Introduction

ChatGPT from OpenAI has quickly made a name for itself in the tech world. The platform-independent, user-friendly interface has enabled IT professionals and non-professionals alike to immerse themselves in the world of Large Language Models (LLMs).

According to a Bitkom survey, 74% of the 605 companies surveyed will invest in artificial intelligence over the next few years. Generative AI offers new and groundbreaking opportunities to increase revenue, reduce costs, increase productivity and better manage risk. In the near future, it will become a competitive advantage and differentiator.

In a recent Gartner[1] webinar survey of more than 2,500 executives, 38% said that customer experience and retention is the primary goal of their investments in generative AI. Other goals include revenue growth, cost optimization and business continuity. Decision-makers can see a clear impetus for action here: Generative AI can and will be used as a key technology in many areas of the company. The spectrum ranges from IT, where code is generated automatically, to research & development for data-driven analyses. The influence of generative AI can even be seen in marketing, where personalized advertising measures or image generation are in demand.

In this article, we want to show you how you can utilize the potential of Large Language Models in customer interaction and what investments are necessary to integrate this groundbreaking technology into your company. It’s not just a question of “if”, but “when”. It’s time to capitalize on the strategic advantage of Generative AI.

What is Generative AI?

Generative AI represents the next wave in AI development. Where we once taught machines to tell a cat from a dog, generative models now allow us to create content from scratch, be it text, audio or images. In the AI landscape, Generative AI is a subset of Deep Learning, which in turn is a subset of Machine Learning. LLMs such as ChatGPT are particularly important here. These models can not only process information, but also generate their own content.

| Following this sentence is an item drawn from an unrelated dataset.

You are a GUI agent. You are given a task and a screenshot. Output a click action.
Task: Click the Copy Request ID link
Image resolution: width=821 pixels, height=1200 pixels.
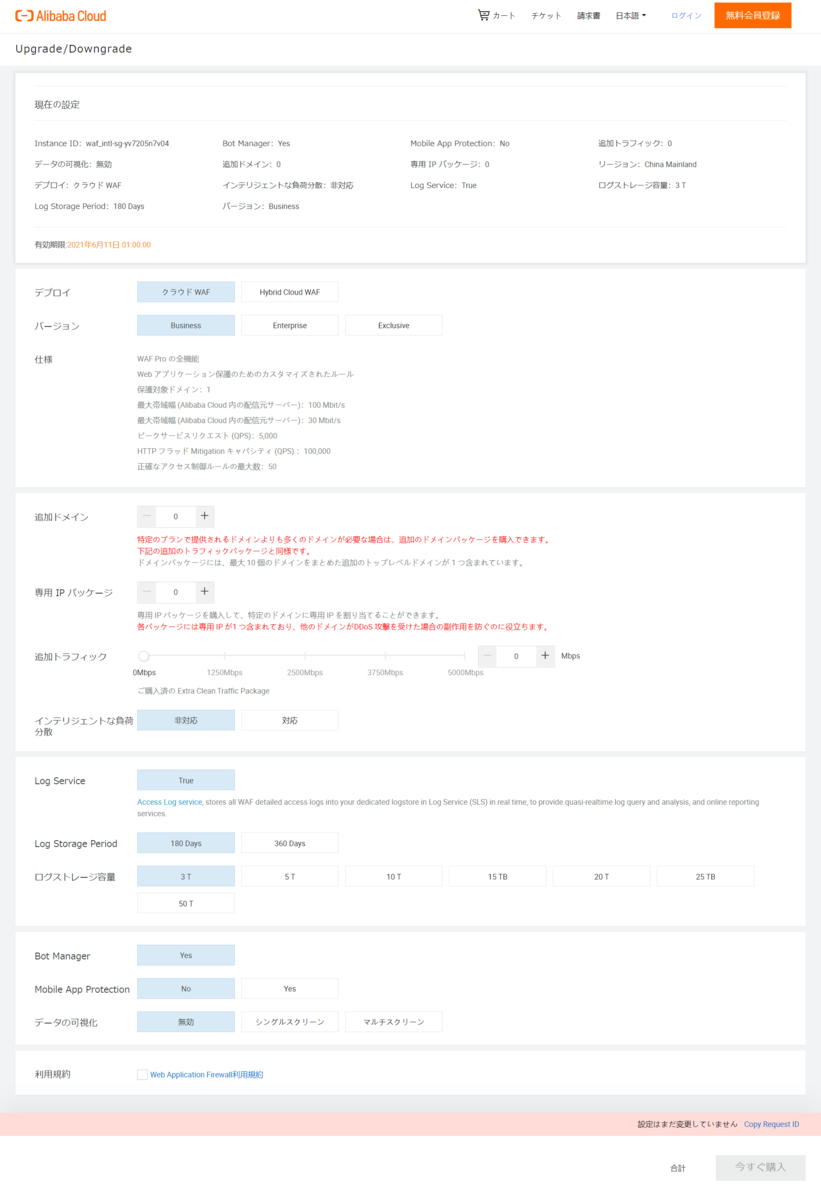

In essence, generative models such as LaMDA, LLaMA or GPT use huge amounts of data and use “transformers” to process this information. However, this can lead to “hallucinations” – nonsensical or incorrect statements by the model. The reasons can be manifold, such as a lack of data, unclean training sets, overfitting or unclear constraints.

Collecting high quality and diversified data is crucial, but concepts such as prompt design and grounding should also be considered.

  • Prompt design: A good prompt guides the model to give high quality answers. This means that the way you ask the model will influence the type of answer it receives.
  • Grounding: This involves “grounding” the model to specific sources of information. Whether a fact base, document reference or knowledge base – grounding ensures that the AI bases its answers on reliable data.

Depending on the available data, there are different forms of generative AI, each of which provides suitable model types for specific problems. We focus primarily on approaches that are based on natural language processing. In particular, we differentiate between the text-to-text and text-to-task model types. Hugging Face offers a comprehensive overview of various models in this area.

The “text-to-text” model type uses natural language in text form as input and also provides text as output. These models are trained to understand the mapping between two texts. Examples of applications include summarizing information, translating, extracting data, clustering content, rewriting/describing content, classifying text or generating new text.

In contrast, “text-to-task” models are designed to perform specific tasks or actions based on text input. The range of possible tasks is broad: from answering questions and carrying out search queries to making predictions. For example, a “text-to-task” model could specialize in executing specific commands in a user interface. With the help of these models, companies can implement advanced software agents, virtual assistants and far-reaching automation solutions.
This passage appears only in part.